Дома тех из «питерщиков», которые сохраняли верность деревенским корням (а такие составляли, разумеется, большинство), нельзя было назвать крестьянскими избами в собственном смысле слова. Уже во времена молодости Писемского отходили в прошлое старинные северные хоромы. Исчезали восходящие к седой древности мотивы деревянной резьбы по подзорам и очельям окон. Вместо птицы Сирин и русалки вырезали плотники, насмотревшиеся на господские затеи в городе, античные амфоры и виноградные грозди, обрамляли окно какими-нибудь колонками и портиками, да и в светелку тащили ту же «Грецию». Ясно, что в таких избах трудно было наткнуться на вышепомянутого, ничем не замутненного «исторического» великоросса...

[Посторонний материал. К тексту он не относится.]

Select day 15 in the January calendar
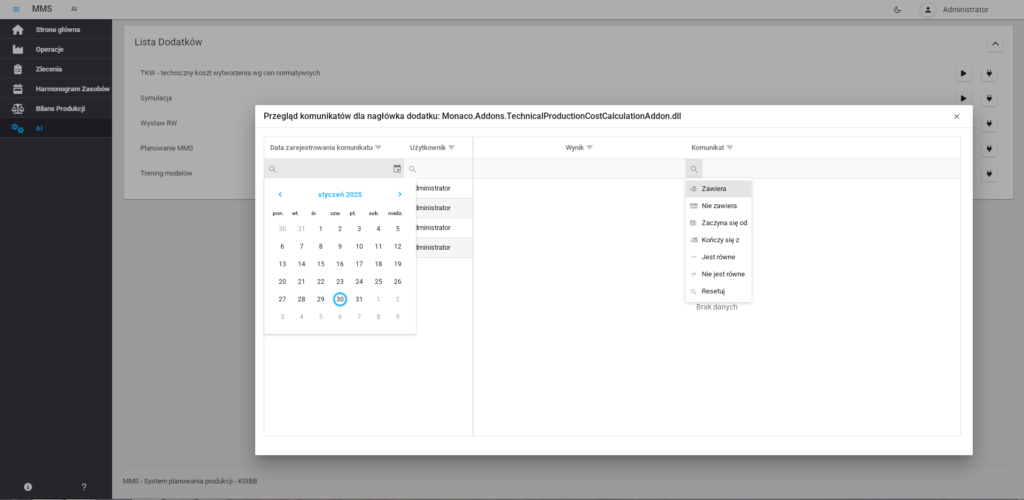Image resolution: width=1024 pixels, height=500 pixels. click(321, 264)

Так, может быть, хранилась «допетровская чистота» в деревеньках, затерявшихся за мелколесьем? Вот уж где, казалось бы, уцелели заповедники старомосковской эпохи – сидел там народ-нелюдим, крепкий в «истинной» вере. Но на заезжего глядели исподлобья, говорили загадками, так что и в этих ревнителях древнего благочестия нелегко было встретить простодушие, сердечность, открытость.
Нет, пожалуй, не у староверов, не у продувных «питерщиков» прошел юный Писемский школу народности. «Исторического великорусского мужика» воспитал поэтический мир, который окружал его с первых дней жизни, – уживались здесь фантастические представления и предельная трезвость взглядов, суеверия и здравый смысл...

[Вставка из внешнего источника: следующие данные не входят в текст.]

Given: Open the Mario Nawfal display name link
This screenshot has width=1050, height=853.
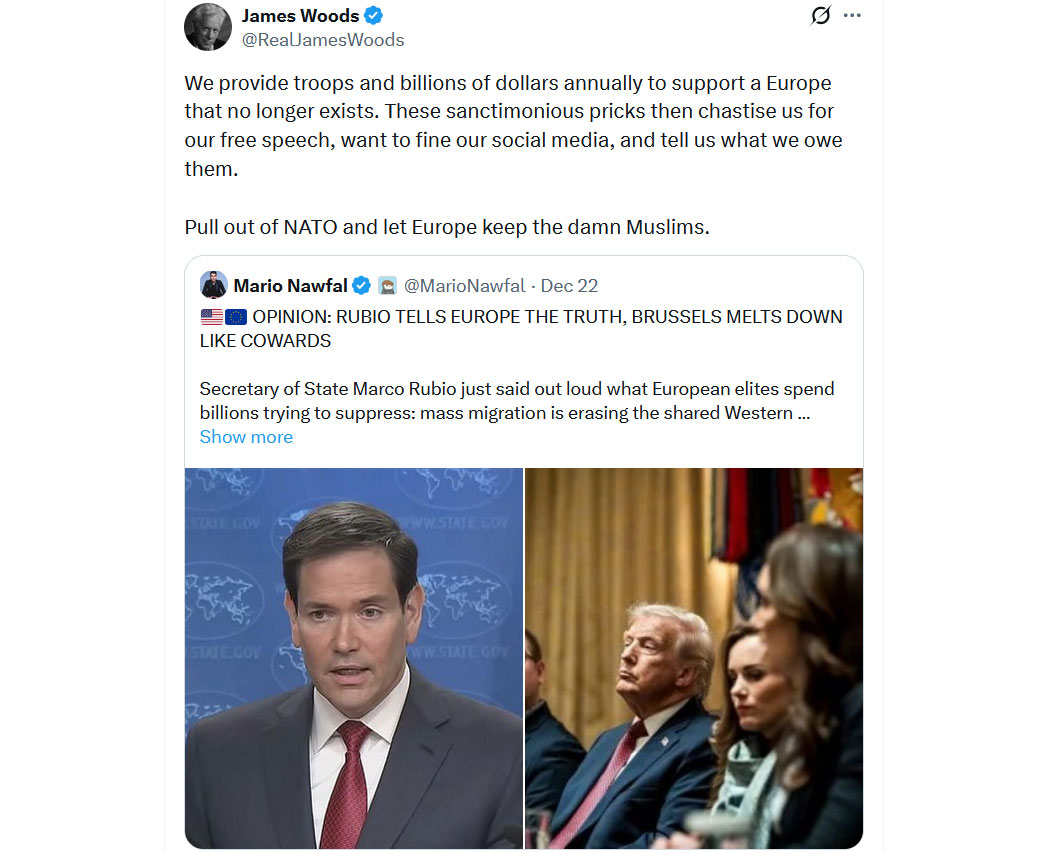Looking at the screenshot, I should coord(290,286).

В пору светлых июньских ночей, когда от зари до зари небо жемчужно светится, когда березы, окружающие усадьбу, стоят по колено в тумане, а в призрачной полумгле, укрывшей дорогу, мерещатся всадники, бесшумно проносящиеся в сторону леса, в эту тревожную и восхитительную пору Алексею всегда не спалось. Он мог часами сидеть у раскрытого окна, подобрав к подбородку колени, поеживаясь от сырой прохлады, заползающей под шлафрок. А когда наступала купальская ночь, он обязательно выбирался перед полночью из дома и что есть духу бежал к околице, где его ждали несколько смельчаков. Переговариваясь вполголоса, шли к темнеющему за поскотиной чернолесью. С колотящимся сердцем вглядывался Алексей в переплетения трав и кустов – где-то же должен был заполыхать «Иванов огонь» – все деревенские мальчишки божились, что именно в этом урочище зацветает папоротник в ночь на Ивана Купалу. А может, опять он прозевал полночь?.. Э-эх, хоть бы раз повезло – уж тогда он все клады в округе открыл бы. Или нет ему в этом талану, вот и разрыв-трава, против которой ни один замок не устоит, Алексею не дается? А ведь она тоже в купальскую ночь счастливчику показывается...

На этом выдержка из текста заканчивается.